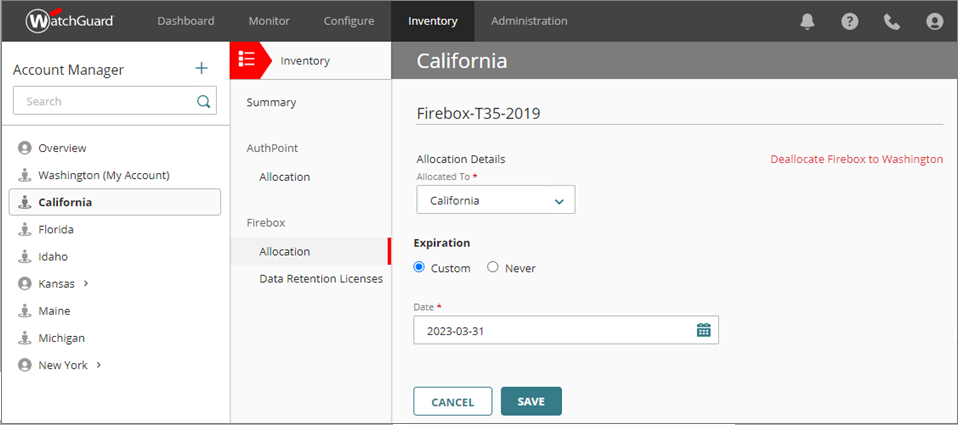Click the phone support icon

coord(892,21)
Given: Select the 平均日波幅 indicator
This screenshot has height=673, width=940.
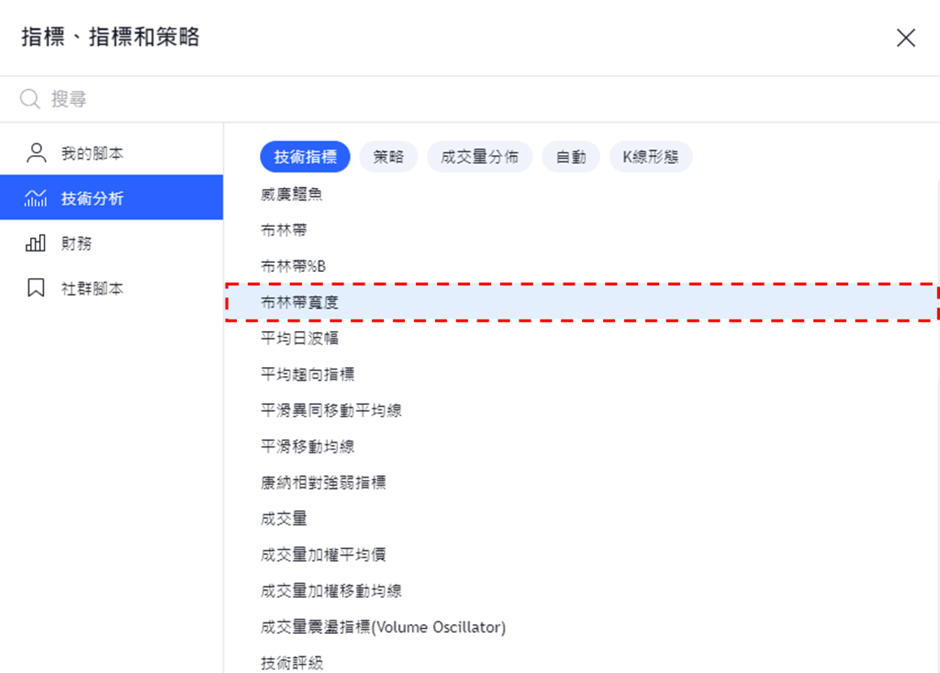Looking at the screenshot, I should [x=582, y=339].
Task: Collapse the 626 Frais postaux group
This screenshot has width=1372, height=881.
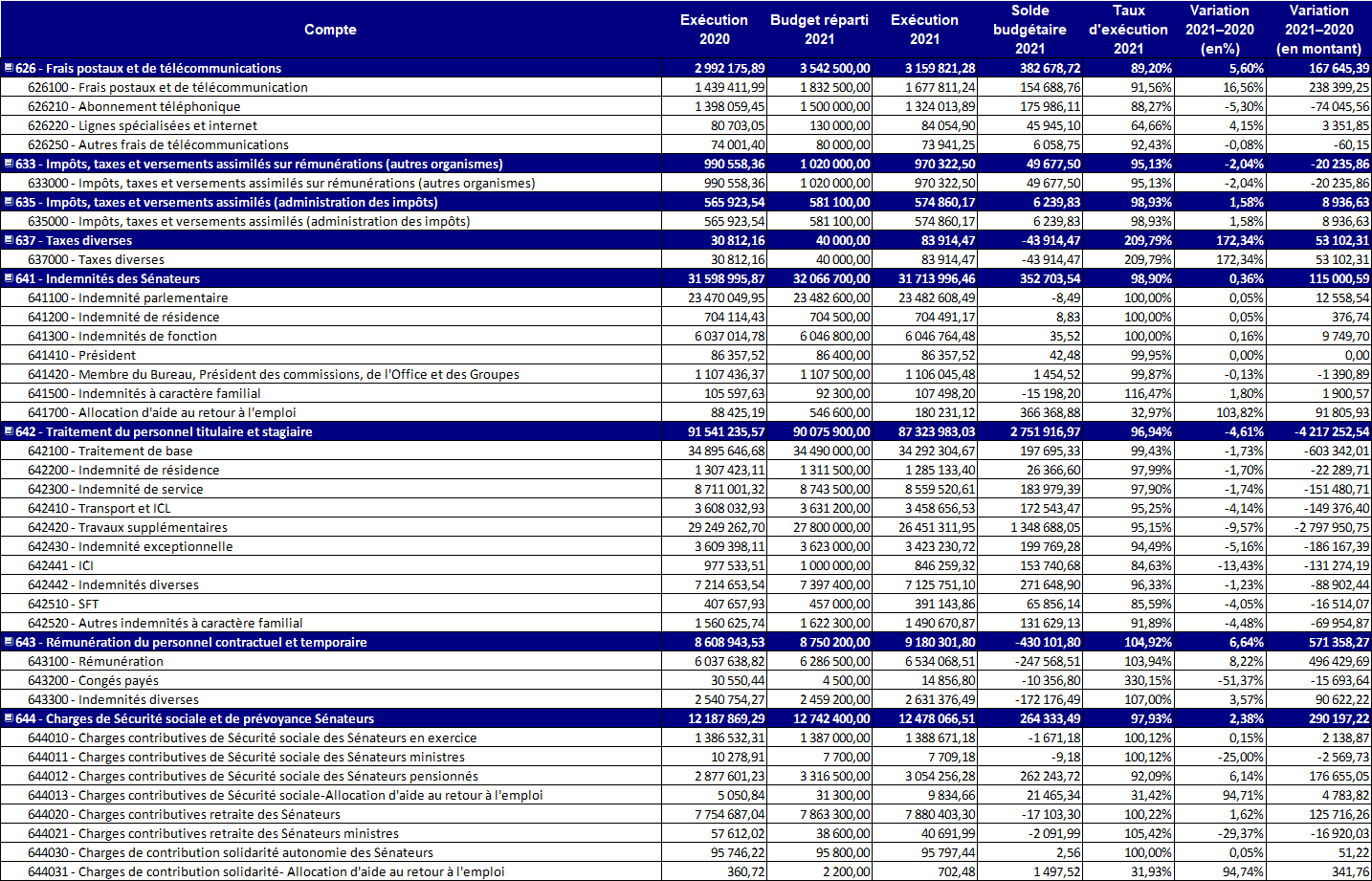Action: (9, 68)
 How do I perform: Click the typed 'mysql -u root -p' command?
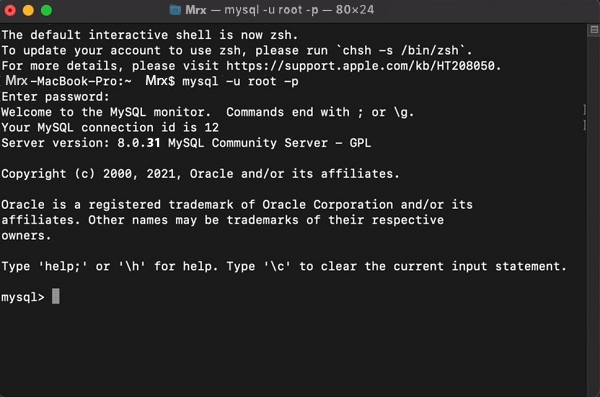[240, 82]
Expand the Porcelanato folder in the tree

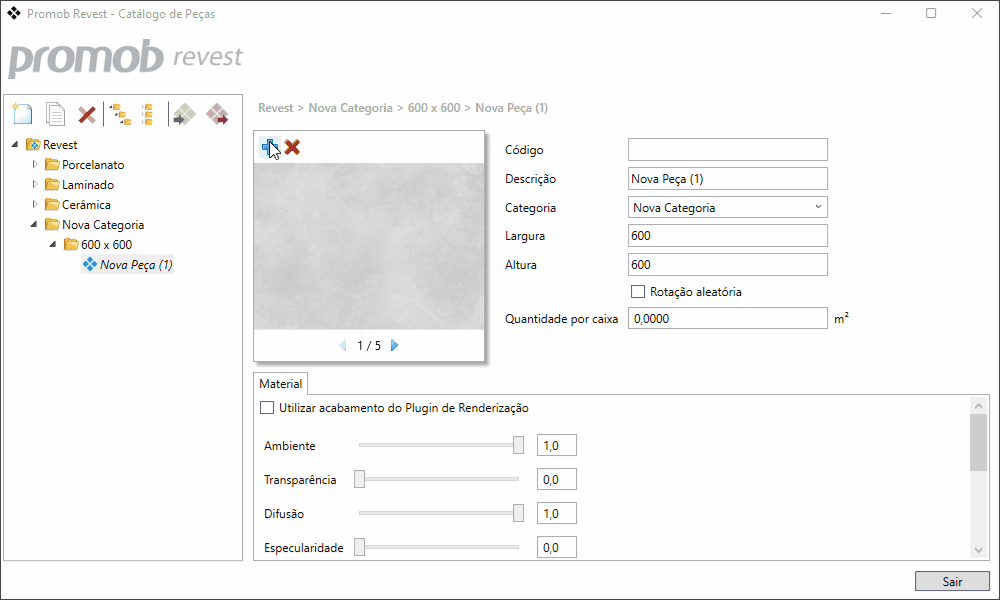tap(36, 164)
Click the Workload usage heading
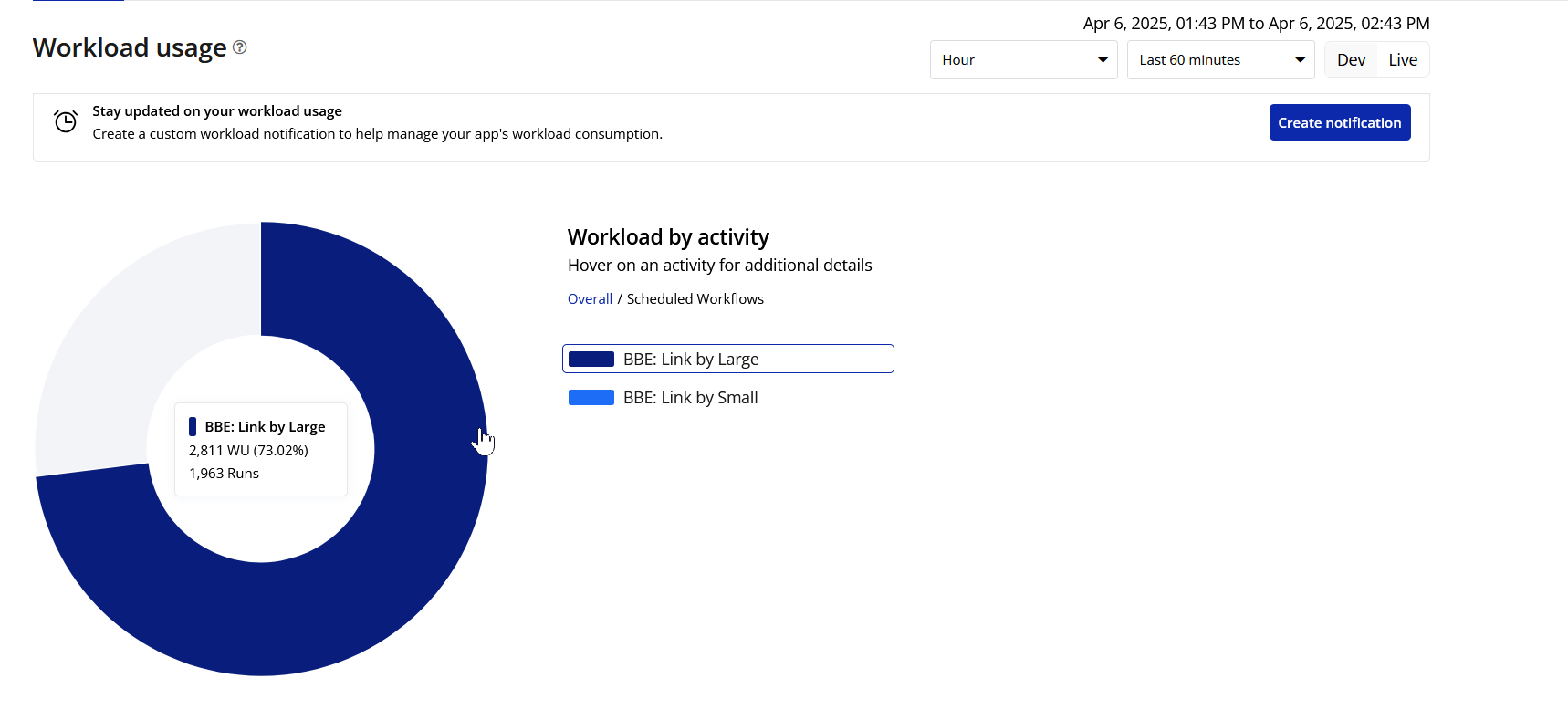1568x720 pixels. pos(130,47)
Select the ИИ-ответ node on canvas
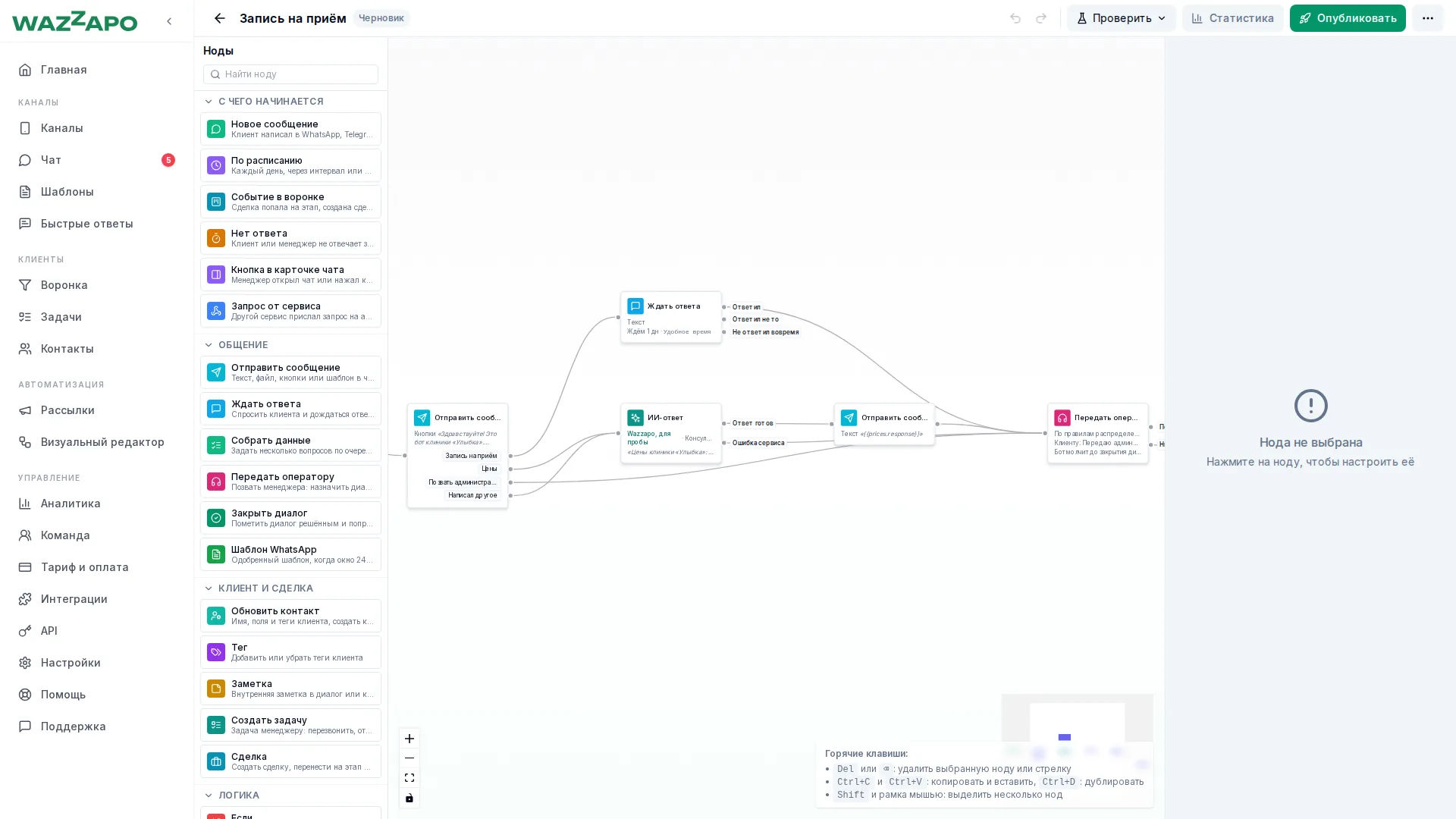 [x=670, y=433]
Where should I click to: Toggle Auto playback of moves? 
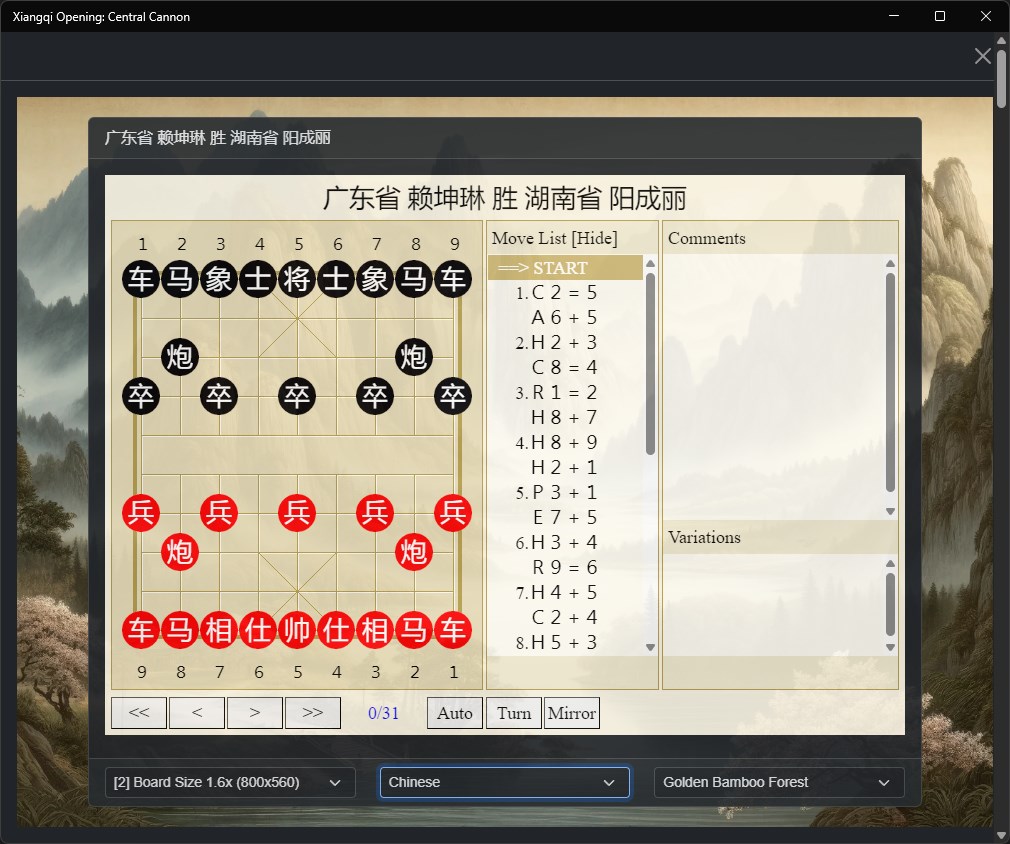coord(455,713)
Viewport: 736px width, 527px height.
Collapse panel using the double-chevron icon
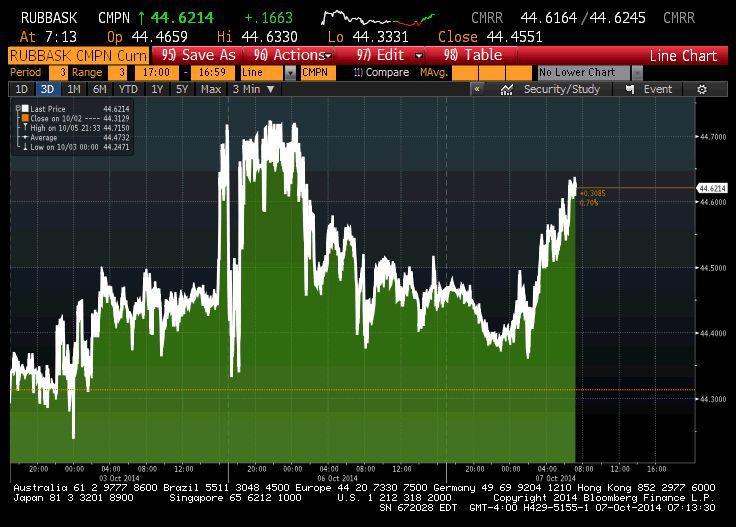coord(477,89)
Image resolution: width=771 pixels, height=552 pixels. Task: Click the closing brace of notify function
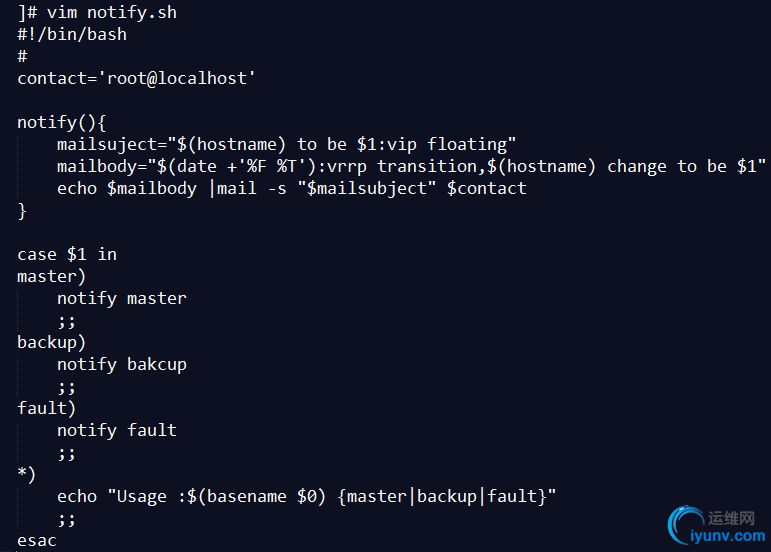point(22,210)
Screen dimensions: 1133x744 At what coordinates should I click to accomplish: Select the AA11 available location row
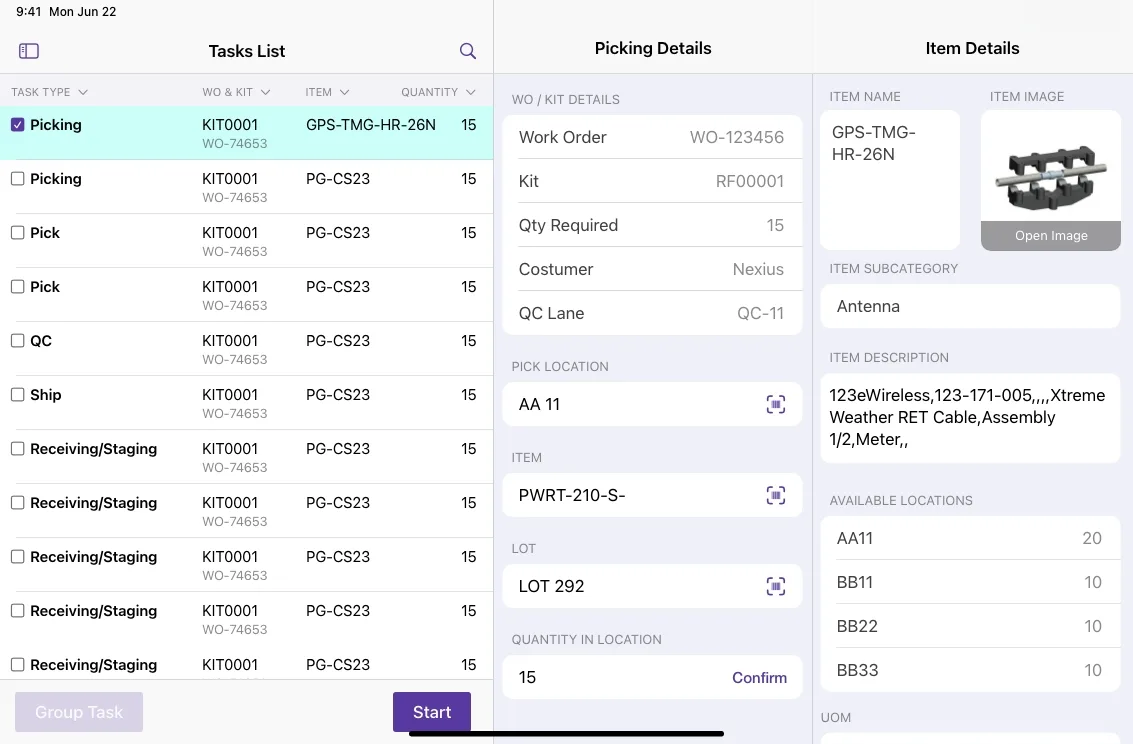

.....

WORK ITEM: Pictures are to be omitted. Output verbatim only the lines from the one holding "Image resolution: width=771" through the end of the material, both included.

ANSWER BOX:
Image resolution: width=771 pixels, height=552 pixels. Task: Click the closing brace of notify function
point(22,210)
Screen dimensions: 1133x744 At what coordinates should I click to accomplish: Select the AA11 available location row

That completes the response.